Current officials at Sandia said the photo was at least 15 years old and that they are "confident that what you see there is either a training aid or a non-nuclear cruise missile." However, Sandia refused to establish how it knew the missile was non-nuclear. Sandia said it didn't know when or where the picture was taken, or what happened in the photo.
"By putting that picture in the presentation about nuclear-weapon safety, the obvious implication is that this was an accident involving a nuclear weapon," Stephen Schwartz, the independent nuclear weapons policy analyst and consultant who wrote "Atomic Audit: The Costs and Consequences of US Nuclear Weapons Since 1940", and the man who first spotted the image, told Business Insider.
"Otherwise you could use any type of accident picture. There are other pictures of well known-nuclear accidents one could use going back into the 1950s," Schwartz said.
Eric Schlosser, the author of "Command and Control: Nuclear Weapons, the Damascus Accident, and the Illusion of Safety," has chronicled countless nuclear accidents in the history of the US's nuclear arsenal. He agreed with Schwartz's assessment.
"That sure doesn't look good," he said.
In response to their assessments, Business Insider contacted a former official in the weapons department of Sandia. The official said the object in question was not an air-launched cruise missile — or a missile at all — but rather an external fuel tank.
Yet this explanation did not hold up to experts' scrutiny.
Below are some examples of external fuel tanks, which jets carry to extend their range:
Google Images Search
Compare them to the trapezoidal shape of the AGM-86, the US's nuclear-capable air-launched cruise missile:
US Air Force
This photo compares the shapes of the objects. Note the ridge towards the nose of the object near where the truck seems to have run it over. That ridge is consistent with the AGM-86. Additionally, the object appears to have an air intake toward the tail, which no external fuel tank for a jet would have.
Schwartz concluded that the object was in fact some older version of the AGM-86, which has undergone slight redesigns over time.
So was it a nuclear or nuclear-capable missile?
No one seems to know for sure. The US did manufacture conventionally armed AGM-86 missiles, and the US has certainly made training aides that look like the AGM-86.
But of countless photos of known incidents Sandia could have picked to represent an accident with a munition, Schwartz said he found it curious that Sandia selected this image.
Could the missile have detonated?
Schwartz said that, as alarming as the picture was, the US's nukes are so stable and responsibly made that even if you drop one off a trailer and run it over with your truck, "it will not cause it to detonate with a nuclear yield."
"The worst-case scenario, and it doesn’t look like it happened, would be the conventional high explosives detonate and scatter plutonium across the area," said Schwartz, who explained that nuclear cruise missiles contain both a conventional explosive and a nuclear core. The nuclear core would certainly not have been armed in this situation, thereby eliminating a nuclear detonation as a possibility.
"Clearly just the front section with the radar and altimeter" were smashed, said Schwartz, who added that the nuclear core sits further back in the missile.
"Conventional high explosives are somewhat unstable," he said, "but obviously there was no fire here and pure crushing wouldn’t necessarily cause an explosion."
"The next worst thing would be — is the weapon a loss? is it possible to repair the missile?" Schwartz said.

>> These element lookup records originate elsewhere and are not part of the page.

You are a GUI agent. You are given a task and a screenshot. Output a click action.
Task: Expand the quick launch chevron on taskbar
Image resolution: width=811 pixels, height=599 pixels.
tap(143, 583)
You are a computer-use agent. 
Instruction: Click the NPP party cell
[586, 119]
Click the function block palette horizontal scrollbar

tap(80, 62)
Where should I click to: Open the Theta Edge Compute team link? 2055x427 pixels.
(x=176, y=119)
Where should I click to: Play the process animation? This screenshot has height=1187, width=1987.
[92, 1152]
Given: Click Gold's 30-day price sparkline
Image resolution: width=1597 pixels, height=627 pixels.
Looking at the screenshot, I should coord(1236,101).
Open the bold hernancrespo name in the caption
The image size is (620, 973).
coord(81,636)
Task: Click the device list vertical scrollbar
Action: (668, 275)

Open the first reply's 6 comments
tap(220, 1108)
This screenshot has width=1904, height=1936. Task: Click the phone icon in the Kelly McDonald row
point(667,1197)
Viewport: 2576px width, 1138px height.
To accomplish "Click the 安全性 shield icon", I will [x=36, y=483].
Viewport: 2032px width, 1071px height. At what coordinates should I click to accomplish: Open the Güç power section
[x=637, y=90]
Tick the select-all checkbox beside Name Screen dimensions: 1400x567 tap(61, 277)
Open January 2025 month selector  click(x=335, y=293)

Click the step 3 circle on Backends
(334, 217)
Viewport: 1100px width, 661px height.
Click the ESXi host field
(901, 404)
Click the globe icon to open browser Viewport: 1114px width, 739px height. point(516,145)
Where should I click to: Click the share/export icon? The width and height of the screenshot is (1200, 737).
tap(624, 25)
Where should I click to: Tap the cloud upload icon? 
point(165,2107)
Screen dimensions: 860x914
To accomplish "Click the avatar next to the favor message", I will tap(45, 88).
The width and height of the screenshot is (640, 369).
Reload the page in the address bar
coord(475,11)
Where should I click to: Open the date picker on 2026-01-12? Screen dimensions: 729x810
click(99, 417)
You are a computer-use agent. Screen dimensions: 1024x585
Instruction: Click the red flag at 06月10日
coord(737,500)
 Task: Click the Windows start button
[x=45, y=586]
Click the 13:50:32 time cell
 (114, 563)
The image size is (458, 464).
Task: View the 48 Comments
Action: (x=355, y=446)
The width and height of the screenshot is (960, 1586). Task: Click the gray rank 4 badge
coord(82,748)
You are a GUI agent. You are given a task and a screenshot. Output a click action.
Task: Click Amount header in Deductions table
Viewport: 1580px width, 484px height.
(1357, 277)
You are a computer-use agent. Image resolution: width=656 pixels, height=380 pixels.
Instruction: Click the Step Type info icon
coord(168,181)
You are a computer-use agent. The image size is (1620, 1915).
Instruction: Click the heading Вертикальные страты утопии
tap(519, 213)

Nuclear missiles, even training aides, can cost millions. So while the accident at worst posed a small risk of an explosion that would spread radioactive materials (not a nuclear detonation), it was likely still a costly mistake.
"Something happened and it wasn’t the weapon’s fault," Schwartz said.
According to Sandia, this picture was included in the slideshow to demonstrate an immutable fact about even the most responsible pursuits: "Human error can occur despite concerted efforts to achieve 100% safe operations."